- Written exercise -
Repeat, word for word, everything in the H25 RF kit thread below from "# H25 RF Kits" down to "TV or wall.".

- Excerpted text -
_ _ _ _

# H25 RF Kits Now Available



## RobertE (Jun 10, 2006)

H25 RF Kits Now Available.

Create or login to your account at www.directv.com. Navigate to My Equipment tab, and under Remotes you will find the H25 RF Remote and Mounting Kit. You must have an active H25 to see this option. You may also place an order by calling 1-800-531-5000.

The H25 RF Kit is available for $35 and includes the RF remote, RF antenna and mounting bracket. The mounting bracket is intended for self-installation on the TV or wall.

Technicians are not permitted to install the mounting bracket.


----------



## Scott Kocourek (Jun 13, 2009)

Thanks Robert, great info.


----------



## treecastle (Dec 5, 2005)

I've been waiting for this for sometime now. Now it's on order  Happy Day.


----------



## RonP (Sep 21, 2008)

If I already have an RF remote can I use it with an H25 without the external antenna that comes in the kit? Is the antenna connection something standard so I can plug in a "coat hanger" if necessary? I want to velcro mount the H25 to the back of the TV and the IR window won't be facing forward. I only need 12' of range.

-Ron


----------



## Stuart Sweet (Jun 19, 2006)

To be clear, these are for the RF remote. These are not RF modulators.


----------



## RunnerFL (Jan 5, 2006)

RonP said:


> If I already have an RF remote can I use it with an H25 without the external antenna that comes in the kit?


No



RonP said:


> Is the antenna connection something standard so I can plug in a "coat hanger" if necessary?


No. It's an RF receiver that mounts in front of the IR eye.


----------



## RonP (Sep 21, 2008)

Hmmm. I think I'll try a strategically placed small mirror before forking out $35 for the RF kit. You would think that supplying a standard IR extender jack/cable would have been a simpler solution to mfg and supply. Oh well. Thanks.

_ _ _ _

- Provided material -

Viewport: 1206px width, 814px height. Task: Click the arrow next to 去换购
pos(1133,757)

_ _ _ _

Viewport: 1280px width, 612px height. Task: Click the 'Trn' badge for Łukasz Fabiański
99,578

_ _ _ _

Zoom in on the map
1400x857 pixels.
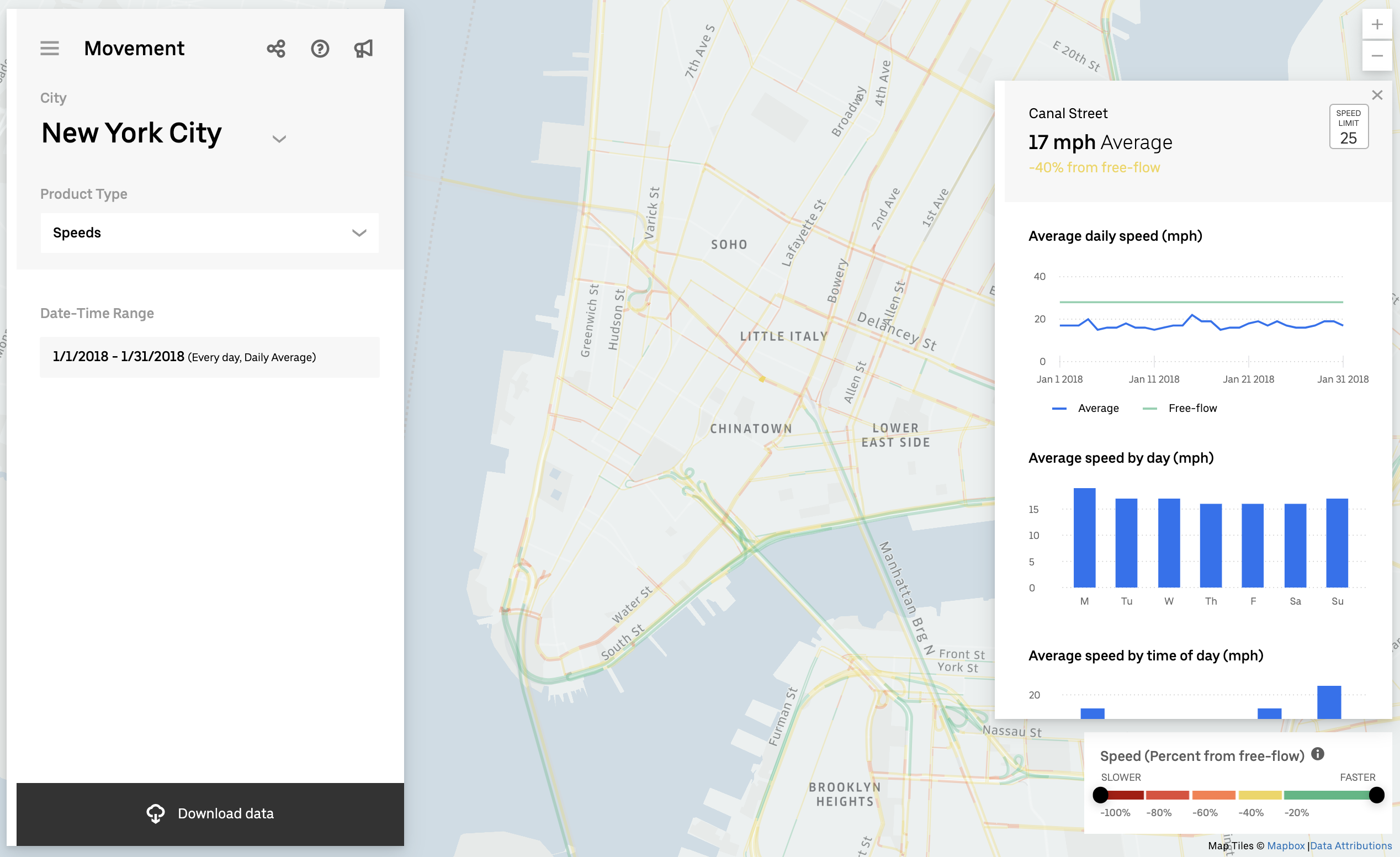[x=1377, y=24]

_ _ _ _

- Expected output -
# H25 RF Kits Now Available



## RobertE (Jun 10, 2006)

H25 RF Kits Now Available.

Create or login to your account at www.directv.com. Navigate to My Equipment tab, and under Remotes you will find the H25 RF Remote and Mounting Kit. You must have an active H25 to see this option. You may also place an order by calling 1-800-531-5000.

The H25 RF Kit is available for $35 and includes the RF remote, RF antenna and mounting bracket. The mounting bracket is intended for self-installation on the TV or wall.